S06 - Session P7 - Strategies towards optimization of continuous lighting in tomatoes.
Information
Authors: Jason Lanoue *, Yinzi Li, Celeste Little, Jingming Zheng, Sarah St. Louis, Aiming Wang, Xiuming Hao
The daily light integral (DLI; light intensity x photoperiod) is one of the most influential factors driving biomass production and yield. In greenhouse tomatoes, the use of extended periods of supplemental lighting ( > 18h) can cause photoperiod-related injury characterized by interveinal chlorosis and reduced yield. However, recent research suggests that the implementation of low intensity, dynamic continuous lighting (24h; CL) strategies can prevent photoperiod-related injury while sustaining yields, reducing capital fixture costs and electrical demand. The experiment was performed on greenhouse tomato plants at the Harrow Research and Development Centre in Harrow, Ontario, Canada during the winter months from November to April. Five CL treatments, utilizing red light during the day for 12h (T2), 16h (T3), or 20h (T4), were followed by blue light at night. In addition, we used a 24h red + blue treatment (T5) and a 12h day with blue light and 12h night with red light (T6). All treatments were compared to a 16h red + blue control (T1) and had similar DLIs (12.04 mol m -2 d -1 ). During the first 50 days of growth, T2 and T3 had similar photosynthetic capacities (Pn max ) to T1, while T4-6 were drastically reduced due to increased photoperiod-related leaf injury.

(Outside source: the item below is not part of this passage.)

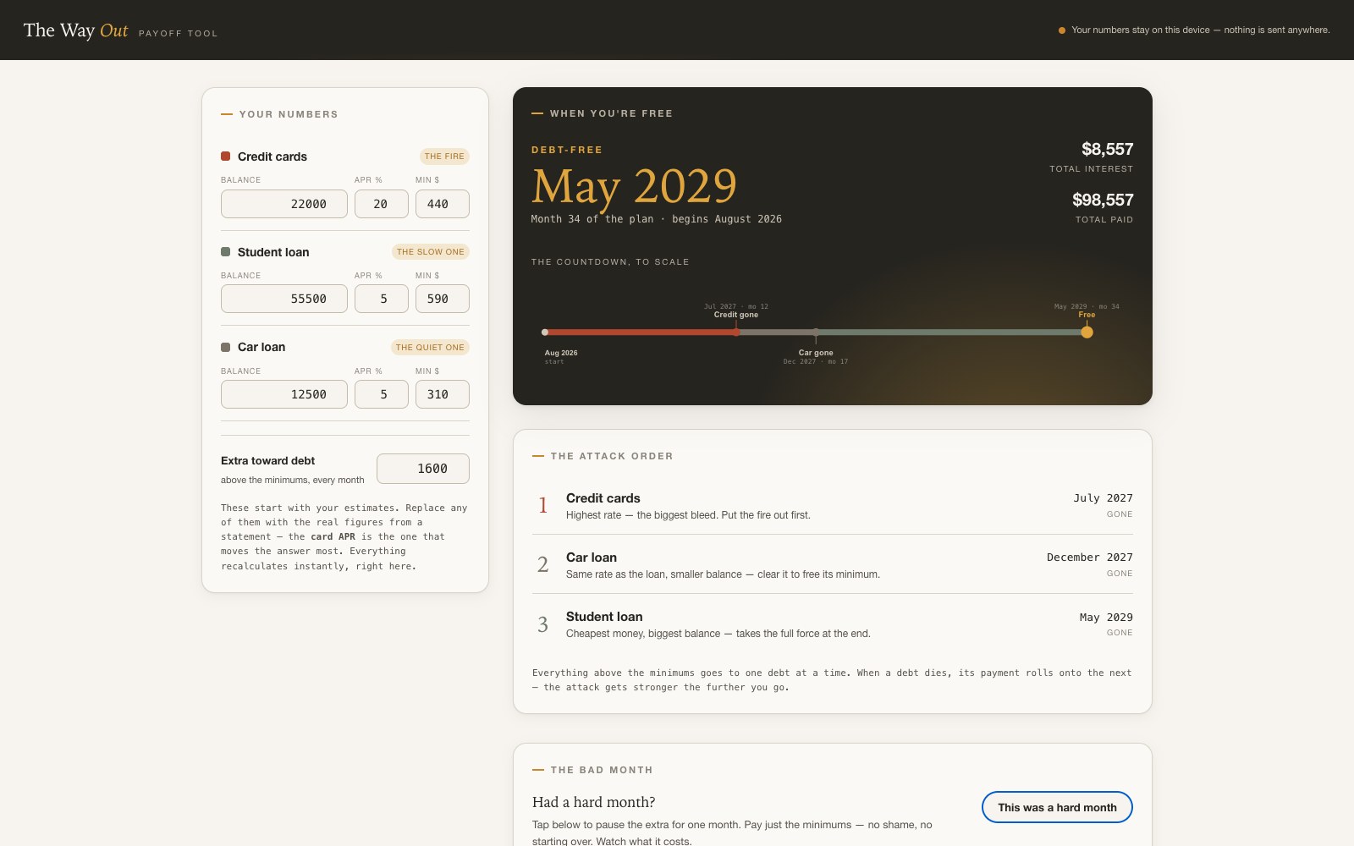The image size is (1354, 846).
Task: Click the orange privacy dot in header
Action: click(x=1062, y=30)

Later in the production period (100 days) it was observed that a high Pn max from T4-6 was restored and found to be similar to T1, while reduced photoperiod-related injury was observed. Yield (fruit weight per stem and average fruit weight) were similar between T1-T4 while T5 and T6 had reduced production. This data suggests that the use of CL with a 20h day length with reduced red light intensity followed by a 4h blue light period can sustain yield while reducing fixture need and electricity demand. RNA-sequencing data will also be discussed.